(Collected data)
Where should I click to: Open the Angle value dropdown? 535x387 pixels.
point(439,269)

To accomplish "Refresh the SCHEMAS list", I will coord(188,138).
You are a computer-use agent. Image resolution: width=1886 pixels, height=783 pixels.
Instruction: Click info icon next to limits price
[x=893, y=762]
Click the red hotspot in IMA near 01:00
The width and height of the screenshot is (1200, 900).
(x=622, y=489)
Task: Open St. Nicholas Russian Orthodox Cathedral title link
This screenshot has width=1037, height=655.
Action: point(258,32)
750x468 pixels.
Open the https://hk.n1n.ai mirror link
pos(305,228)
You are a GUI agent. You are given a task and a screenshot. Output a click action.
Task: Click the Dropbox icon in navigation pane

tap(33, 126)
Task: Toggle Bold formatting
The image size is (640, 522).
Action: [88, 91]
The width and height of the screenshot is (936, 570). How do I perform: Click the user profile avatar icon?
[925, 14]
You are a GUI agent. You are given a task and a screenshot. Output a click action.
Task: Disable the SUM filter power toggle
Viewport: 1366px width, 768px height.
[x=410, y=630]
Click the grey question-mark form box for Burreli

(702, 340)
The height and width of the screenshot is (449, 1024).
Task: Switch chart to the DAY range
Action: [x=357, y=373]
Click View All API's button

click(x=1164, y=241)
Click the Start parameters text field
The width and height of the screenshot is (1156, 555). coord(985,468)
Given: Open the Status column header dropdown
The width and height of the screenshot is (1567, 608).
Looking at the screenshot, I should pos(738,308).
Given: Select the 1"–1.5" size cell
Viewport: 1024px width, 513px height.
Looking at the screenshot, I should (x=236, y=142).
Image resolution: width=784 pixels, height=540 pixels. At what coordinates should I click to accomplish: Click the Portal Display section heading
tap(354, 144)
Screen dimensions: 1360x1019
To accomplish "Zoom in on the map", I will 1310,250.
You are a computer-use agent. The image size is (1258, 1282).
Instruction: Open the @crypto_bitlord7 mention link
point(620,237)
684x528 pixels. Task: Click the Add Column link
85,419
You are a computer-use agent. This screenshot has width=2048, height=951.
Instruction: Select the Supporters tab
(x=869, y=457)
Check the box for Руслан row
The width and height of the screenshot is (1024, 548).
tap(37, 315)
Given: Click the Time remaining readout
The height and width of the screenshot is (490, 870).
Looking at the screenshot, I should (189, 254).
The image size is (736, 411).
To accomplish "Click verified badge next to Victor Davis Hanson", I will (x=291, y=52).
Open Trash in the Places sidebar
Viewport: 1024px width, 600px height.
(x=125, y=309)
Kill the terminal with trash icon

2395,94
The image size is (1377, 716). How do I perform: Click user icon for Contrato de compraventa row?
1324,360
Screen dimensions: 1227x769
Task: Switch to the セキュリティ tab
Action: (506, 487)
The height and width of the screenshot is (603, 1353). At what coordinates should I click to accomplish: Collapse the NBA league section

▶ _WHAT YOU NEED TO DO_
Your task is to collect every line above that contains the word "agent".

▶ _RESULT OF THIS TASK_
You are a computer-use agent. Image resolution: width=1886 pixels, height=783 pixels.
You are a GUI agent. You are given a task and a screenshot. Output a click action.
You are a GUI agent. You are given a task and a screenshot. Output a click action.
You are a computer-use agent. The image size is (1258, 1282).
You are a computer-use agent. This screenshot has width=2048, height=951.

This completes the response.